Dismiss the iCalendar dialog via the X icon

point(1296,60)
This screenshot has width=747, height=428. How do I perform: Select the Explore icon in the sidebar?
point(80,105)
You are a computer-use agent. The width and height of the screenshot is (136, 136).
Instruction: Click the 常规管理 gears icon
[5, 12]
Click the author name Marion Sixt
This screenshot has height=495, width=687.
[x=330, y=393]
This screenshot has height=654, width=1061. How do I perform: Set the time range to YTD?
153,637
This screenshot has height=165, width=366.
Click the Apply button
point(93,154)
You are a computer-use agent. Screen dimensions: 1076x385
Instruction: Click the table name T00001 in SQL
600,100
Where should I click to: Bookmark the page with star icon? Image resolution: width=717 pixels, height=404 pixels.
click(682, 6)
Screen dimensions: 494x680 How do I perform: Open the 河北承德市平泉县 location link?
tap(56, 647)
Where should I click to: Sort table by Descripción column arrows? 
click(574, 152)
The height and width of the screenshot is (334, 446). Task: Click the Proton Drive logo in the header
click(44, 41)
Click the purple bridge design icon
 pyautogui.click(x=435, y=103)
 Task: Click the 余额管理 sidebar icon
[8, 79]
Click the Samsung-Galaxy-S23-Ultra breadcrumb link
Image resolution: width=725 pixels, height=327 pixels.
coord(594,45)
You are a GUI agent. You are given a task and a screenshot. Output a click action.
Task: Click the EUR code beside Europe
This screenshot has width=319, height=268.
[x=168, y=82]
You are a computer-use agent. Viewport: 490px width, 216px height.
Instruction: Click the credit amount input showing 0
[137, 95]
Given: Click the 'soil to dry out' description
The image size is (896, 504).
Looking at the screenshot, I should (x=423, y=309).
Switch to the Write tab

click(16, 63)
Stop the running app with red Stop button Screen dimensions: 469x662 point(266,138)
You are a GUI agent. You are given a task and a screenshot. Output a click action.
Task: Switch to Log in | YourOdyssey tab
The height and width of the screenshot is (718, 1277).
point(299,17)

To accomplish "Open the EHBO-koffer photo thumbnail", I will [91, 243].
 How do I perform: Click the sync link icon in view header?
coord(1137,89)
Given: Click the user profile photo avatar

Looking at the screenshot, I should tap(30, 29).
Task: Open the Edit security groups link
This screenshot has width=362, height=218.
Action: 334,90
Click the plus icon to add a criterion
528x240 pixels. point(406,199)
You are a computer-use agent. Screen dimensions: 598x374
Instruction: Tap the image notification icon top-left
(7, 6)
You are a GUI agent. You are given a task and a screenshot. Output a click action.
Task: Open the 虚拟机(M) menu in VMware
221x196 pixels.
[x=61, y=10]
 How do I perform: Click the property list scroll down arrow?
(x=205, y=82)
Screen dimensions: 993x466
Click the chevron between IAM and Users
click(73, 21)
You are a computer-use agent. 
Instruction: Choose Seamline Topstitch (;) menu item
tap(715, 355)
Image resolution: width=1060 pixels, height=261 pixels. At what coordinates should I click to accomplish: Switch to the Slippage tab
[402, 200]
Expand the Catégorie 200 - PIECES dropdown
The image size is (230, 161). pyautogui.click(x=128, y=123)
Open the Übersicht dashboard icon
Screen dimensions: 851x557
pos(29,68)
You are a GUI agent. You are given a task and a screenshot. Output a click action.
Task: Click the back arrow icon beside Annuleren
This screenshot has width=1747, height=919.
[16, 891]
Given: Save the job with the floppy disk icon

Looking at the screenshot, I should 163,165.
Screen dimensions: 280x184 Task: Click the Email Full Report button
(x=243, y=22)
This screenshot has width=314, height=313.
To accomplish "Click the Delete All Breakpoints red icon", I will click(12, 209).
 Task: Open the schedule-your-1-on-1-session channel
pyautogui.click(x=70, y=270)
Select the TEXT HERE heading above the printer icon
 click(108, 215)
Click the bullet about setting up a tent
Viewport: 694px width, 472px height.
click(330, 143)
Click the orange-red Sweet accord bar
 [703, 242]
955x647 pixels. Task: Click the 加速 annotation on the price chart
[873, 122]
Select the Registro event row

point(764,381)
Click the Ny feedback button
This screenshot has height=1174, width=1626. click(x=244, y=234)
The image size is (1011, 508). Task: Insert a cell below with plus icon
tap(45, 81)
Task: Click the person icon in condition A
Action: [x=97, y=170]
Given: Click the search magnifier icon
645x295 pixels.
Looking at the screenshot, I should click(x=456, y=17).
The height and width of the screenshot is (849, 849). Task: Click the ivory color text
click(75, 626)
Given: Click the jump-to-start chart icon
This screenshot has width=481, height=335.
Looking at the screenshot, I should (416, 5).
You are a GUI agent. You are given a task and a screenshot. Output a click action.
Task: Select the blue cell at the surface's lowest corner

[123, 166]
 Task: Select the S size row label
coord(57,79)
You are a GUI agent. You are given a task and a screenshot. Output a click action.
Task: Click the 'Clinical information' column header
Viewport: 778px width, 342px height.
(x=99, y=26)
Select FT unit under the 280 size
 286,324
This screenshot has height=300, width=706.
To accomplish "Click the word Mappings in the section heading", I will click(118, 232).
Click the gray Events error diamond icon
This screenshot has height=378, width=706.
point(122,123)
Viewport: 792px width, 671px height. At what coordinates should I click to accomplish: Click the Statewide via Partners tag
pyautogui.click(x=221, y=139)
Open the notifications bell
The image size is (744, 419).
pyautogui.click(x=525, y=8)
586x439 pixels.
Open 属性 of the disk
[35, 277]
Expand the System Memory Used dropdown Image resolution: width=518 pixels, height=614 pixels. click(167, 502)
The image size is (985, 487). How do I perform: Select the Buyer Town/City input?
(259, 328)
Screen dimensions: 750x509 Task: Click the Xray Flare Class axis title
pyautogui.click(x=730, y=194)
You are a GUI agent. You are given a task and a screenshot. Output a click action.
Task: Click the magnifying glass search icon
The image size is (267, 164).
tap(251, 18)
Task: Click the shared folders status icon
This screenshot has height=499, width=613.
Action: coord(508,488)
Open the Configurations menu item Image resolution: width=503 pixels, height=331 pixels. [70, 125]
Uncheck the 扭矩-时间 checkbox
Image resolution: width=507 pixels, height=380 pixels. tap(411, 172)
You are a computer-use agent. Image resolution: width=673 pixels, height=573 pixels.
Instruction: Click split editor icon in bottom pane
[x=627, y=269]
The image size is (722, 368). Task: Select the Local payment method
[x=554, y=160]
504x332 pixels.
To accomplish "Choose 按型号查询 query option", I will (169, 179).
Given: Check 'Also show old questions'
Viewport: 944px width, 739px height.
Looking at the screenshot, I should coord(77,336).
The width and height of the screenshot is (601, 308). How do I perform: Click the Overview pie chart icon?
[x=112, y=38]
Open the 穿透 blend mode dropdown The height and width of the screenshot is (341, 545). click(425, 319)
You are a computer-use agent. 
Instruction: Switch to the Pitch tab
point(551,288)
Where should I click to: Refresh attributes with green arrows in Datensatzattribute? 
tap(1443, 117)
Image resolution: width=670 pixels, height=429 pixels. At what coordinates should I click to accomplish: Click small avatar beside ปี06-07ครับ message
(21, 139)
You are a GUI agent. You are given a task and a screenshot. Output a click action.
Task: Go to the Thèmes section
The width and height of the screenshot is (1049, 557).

========================

In the records above, reproduce word for word every line from the one containing "Screen dimensions: 494x680" through the one containing "Stop the running", including both of those lines.

§ ANSWER FOR THIS EXERCISE:
Screen dimensions: 494x680 How do I perform: Open the 河北承德市平泉县 location link?
tap(56, 647)
Where should I click to: Sort table by Descripción column arrows? 
click(574, 152)
The height and width of the screenshot is (334, 446). Task: Click the Proton Drive logo in the header
click(44, 41)
Click the purple bridge design icon
 pyautogui.click(x=435, y=103)
 Task: Click the 余额管理 sidebar icon
[8, 79]
Click the Samsung-Galaxy-S23-Ultra breadcrumb link
Image resolution: width=725 pixels, height=327 pixels.
coord(594,45)
You are a GUI agent. You are given a task and a screenshot. Output a click action.
Task: Click the EUR code beside Europe
This screenshot has width=319, height=268.
[x=168, y=82]
You are a computer-use agent. Viewport: 490px width, 216px height.
Instruction: Click the credit amount input showing 0
[137, 95]
Given: Click the 'soil to dry out' description
The image size is (896, 504).
Looking at the screenshot, I should (x=423, y=309).
Switch to the Write tab

click(16, 63)
Stop the running app with red Stop button Screen dimensions: 469x662 point(266,138)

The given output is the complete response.